After 10 days at Kerama, she returned to Okinawa for an anticlimactic period of radar picket duty. She departed with an Ulithi-bound convoy on 5 May and arrived in the lagoon four days later. The destroyer underwent further repairs and exited the lagoon on the 28th for gunnery exercises. During these drills, the barrel blew off her number 5 gun, killing two coxswains. Ironically, Stanlys only mortal casualties of the war occurred during training.
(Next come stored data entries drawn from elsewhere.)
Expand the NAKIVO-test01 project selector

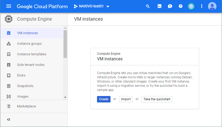pos(91,6)
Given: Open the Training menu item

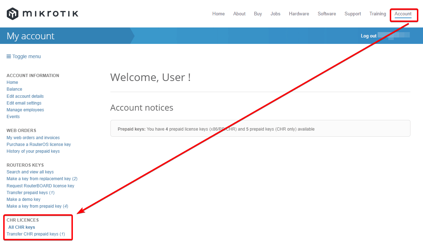Looking at the screenshot, I should (377, 14).
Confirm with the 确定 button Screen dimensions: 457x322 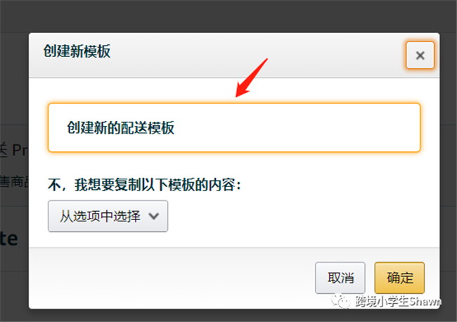(x=399, y=278)
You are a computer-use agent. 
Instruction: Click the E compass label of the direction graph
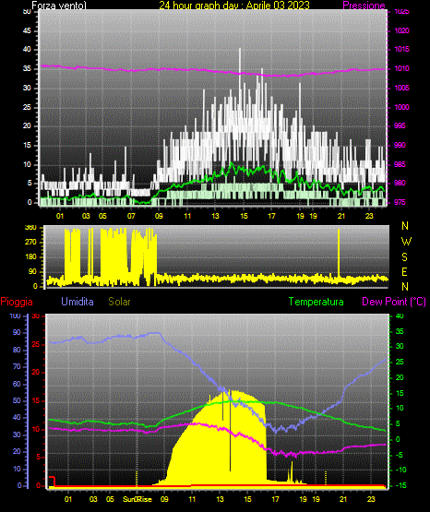[404, 271]
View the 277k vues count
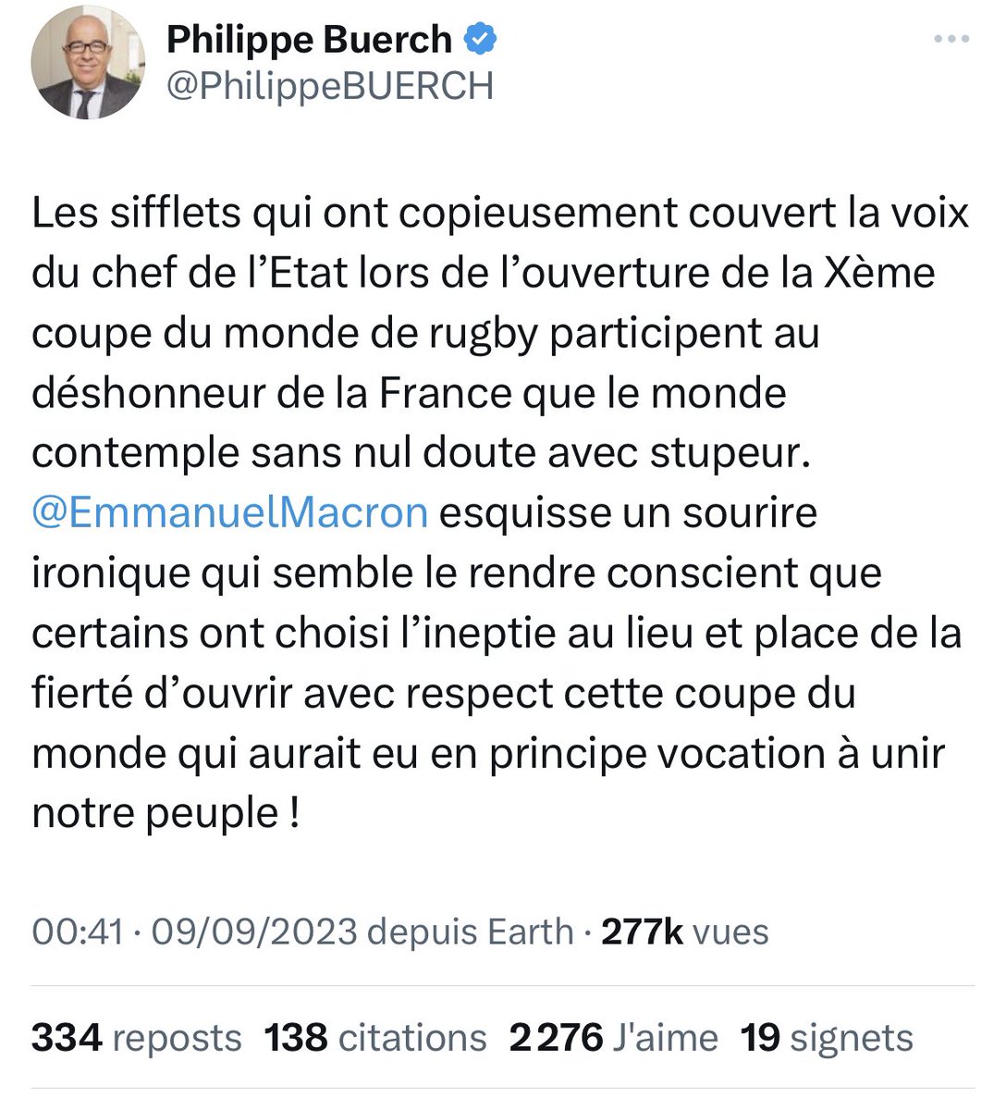The width and height of the screenshot is (1006, 1110). 685,931
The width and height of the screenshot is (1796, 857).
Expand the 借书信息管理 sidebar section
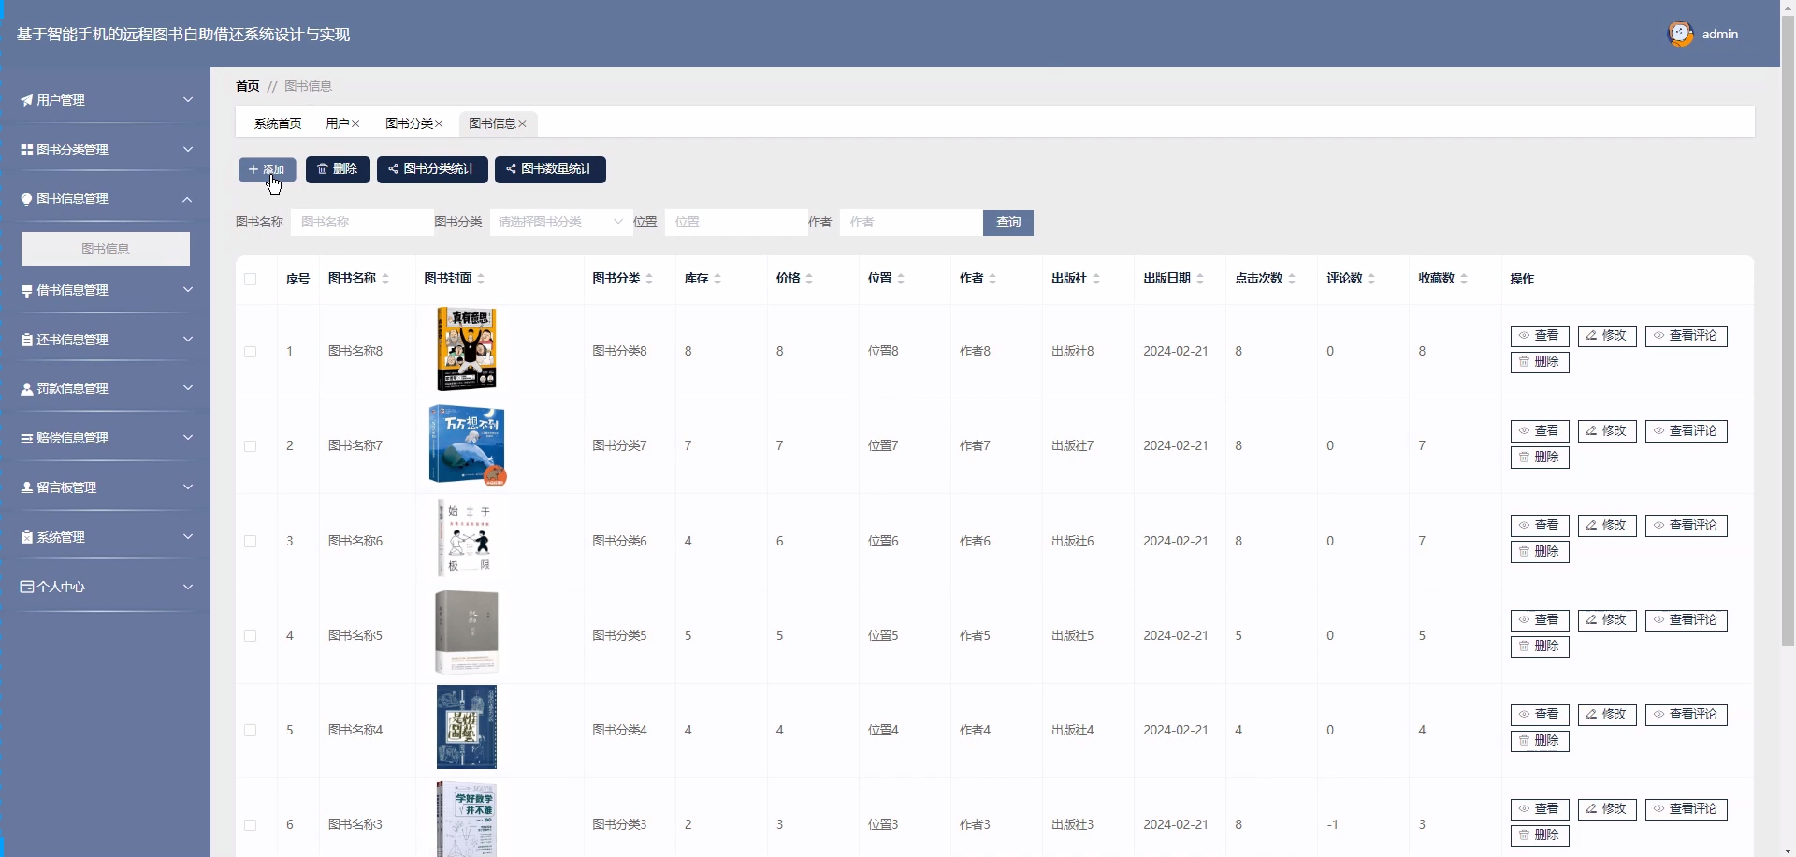[105, 290]
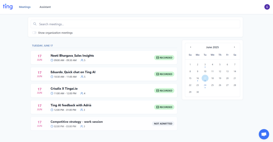Click NOT ADMITTED badge on Competitive strategy
273x142 pixels.
click(163, 124)
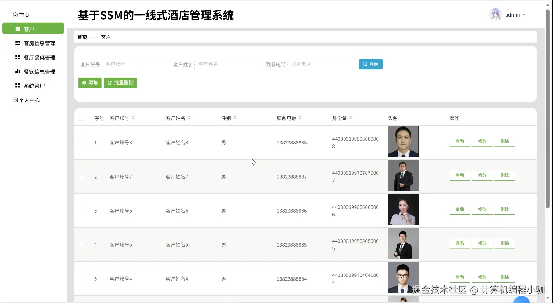Viewport: 553px width, 303px height.
Task: Click the 客户账号 search input field
Action: (x=136, y=64)
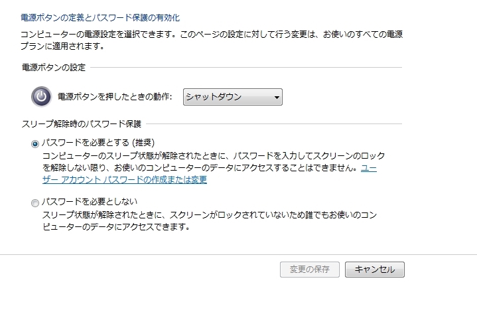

The destroyer moved on to Apra Harbor, Guam, to repair the damaged gun mount. She arrived on 3 June and remained for over two and one-half months undergoing extended availability. She was still there when hostilities ended on 15 August.

On the 20th, Stanly weighed anchor, stopped at Eniwetok and at Pearl Harbor, and entered Mare Island Naval Shipyard on the 30th. On 22 September, while still undergoing overhaul, Stanly was assigned to the Pacific Reserve Fleet.

At the completion of overhaul, she steamed down the coast to San Diego to enter the Reserve Fleet, still in commission.

===Post-war===
Stanly was decommissioned in October 1946 and shifted her berth to Long Beach, California (USA), in January 1947. She remained in the Pacific Reserve Fleet until 1 December 1970 when her name was struck from the Navy list. Her hulk was sold in February 1972 to Chou's Iron & Steel Co., Ltd., for scrapping.

==Awards==
Stanly earned nine battle stars for her World War II service, and the Presidential Unit Citation (US) as part of DesRon 23 the "Little Beavers", for its "extraordinary heroism in action against enemy Japanese forces during the Solomon Islands Campaign, from 1 November 1943, to 23 February 1944"—the only destroyer squadron so honored. Some live footage of her appears in the 1949 film Sands of Iwo Jima at 1hr 23min.